__MATERIAL FOR THE TASK__.
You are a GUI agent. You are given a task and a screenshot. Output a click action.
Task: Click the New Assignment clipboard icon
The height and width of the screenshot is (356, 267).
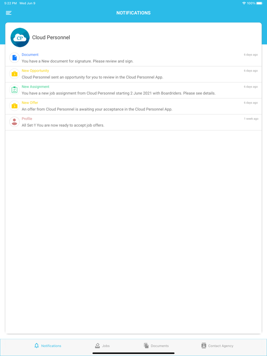(x=14, y=90)
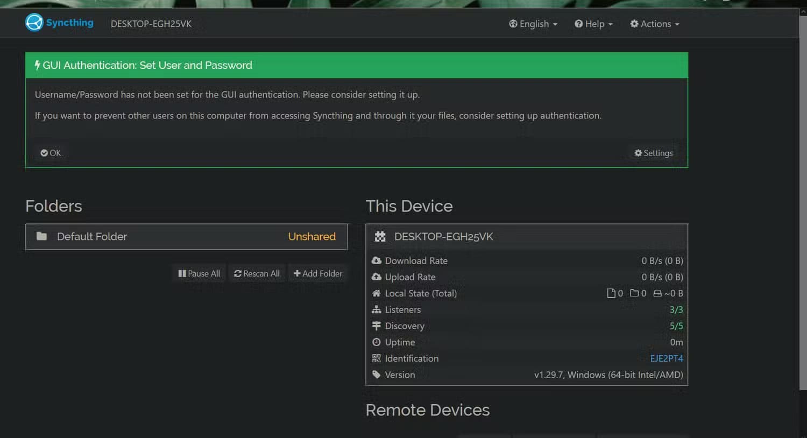Click the Discovery antenna icon
This screenshot has width=807, height=438.
click(x=377, y=326)
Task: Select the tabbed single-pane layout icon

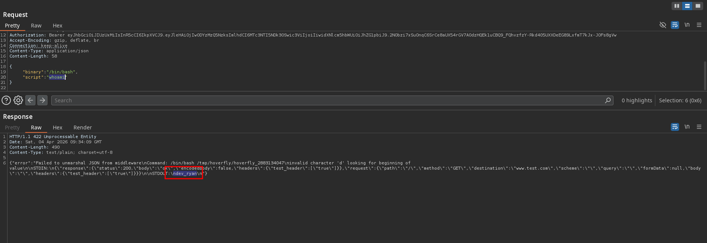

__YOUR INSTRUCTIONS__. Recast the records from their start through the line containing "click(x=377, y=326)" as a Markdown table with the columns Row and Line, numbering each line and omitting blank lines and pictures.

__SOLUTION TO THIS TASK__.
| Row | Line |
|---|---|
| 1 | You are a GUI agent. You are given a task and a screenshot. Output a click action. |
| 2 | Task: Click the New Assignment clipboard icon |
| 3 | The height and width of the screenshot is (356, 267). |
| 4 | (x=14, y=90) |
| 5 | Click the Discovery antenna icon |
| 6 | This screenshot has width=807, height=438. |
| 7 | click(x=377, y=326) |